TASK PROMPT = Omit the pictures and extract only the lines from the line containing "923x885 pixels. Task: Click the 링크 복사 button" to the end of the material, each exactly as written.

DATA IN THIS EXERCISE =
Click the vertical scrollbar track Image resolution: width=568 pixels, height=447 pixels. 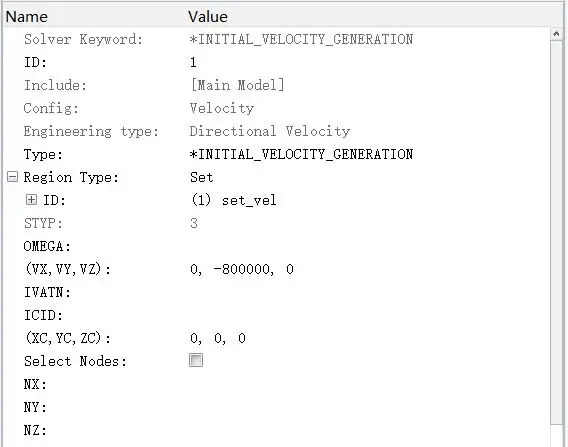click(x=556, y=232)
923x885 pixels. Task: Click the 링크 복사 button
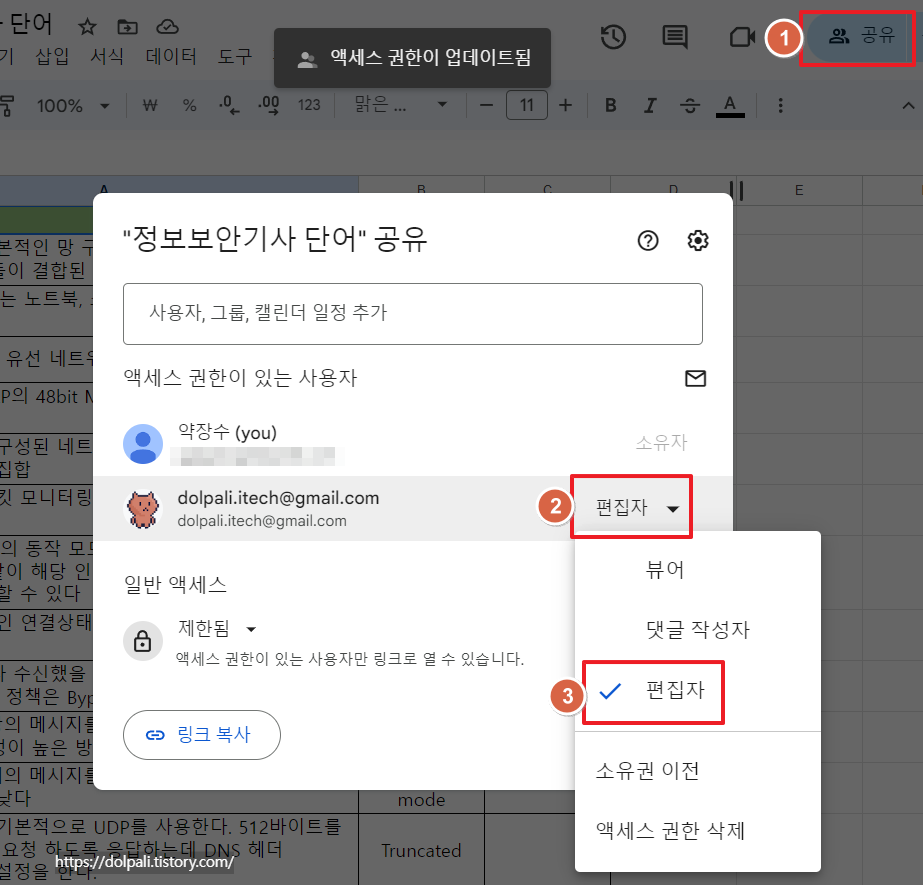pos(201,734)
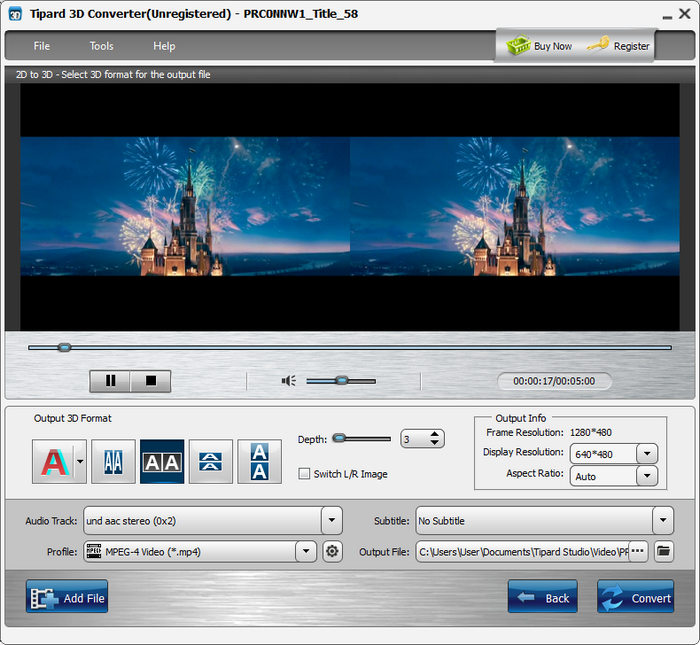Open the output folder icon

point(664,551)
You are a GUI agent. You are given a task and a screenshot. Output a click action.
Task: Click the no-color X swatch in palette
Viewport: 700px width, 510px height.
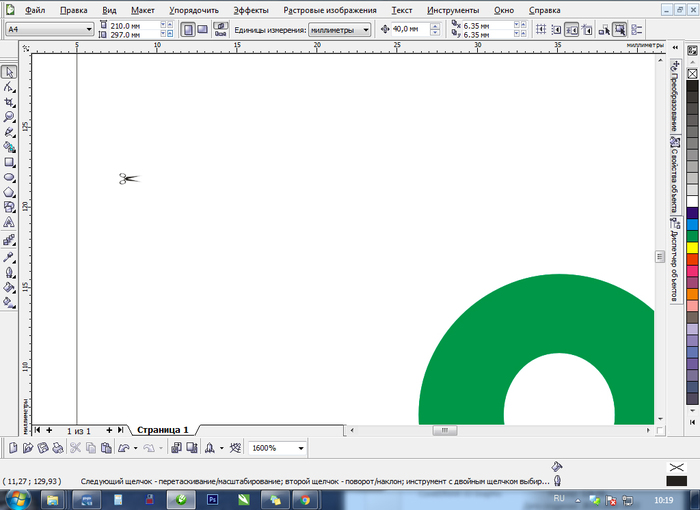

TASK RESPONSE =
923x885 pixels. Task: Click the 링크 복사 button
pos(201,734)
Open the output folder icon

point(664,551)
You are a GUI agent. You are given a task and a screenshot. Output a click action.
Task: Click the no-color X swatch in palette
Viewport: 700px width, 510px height.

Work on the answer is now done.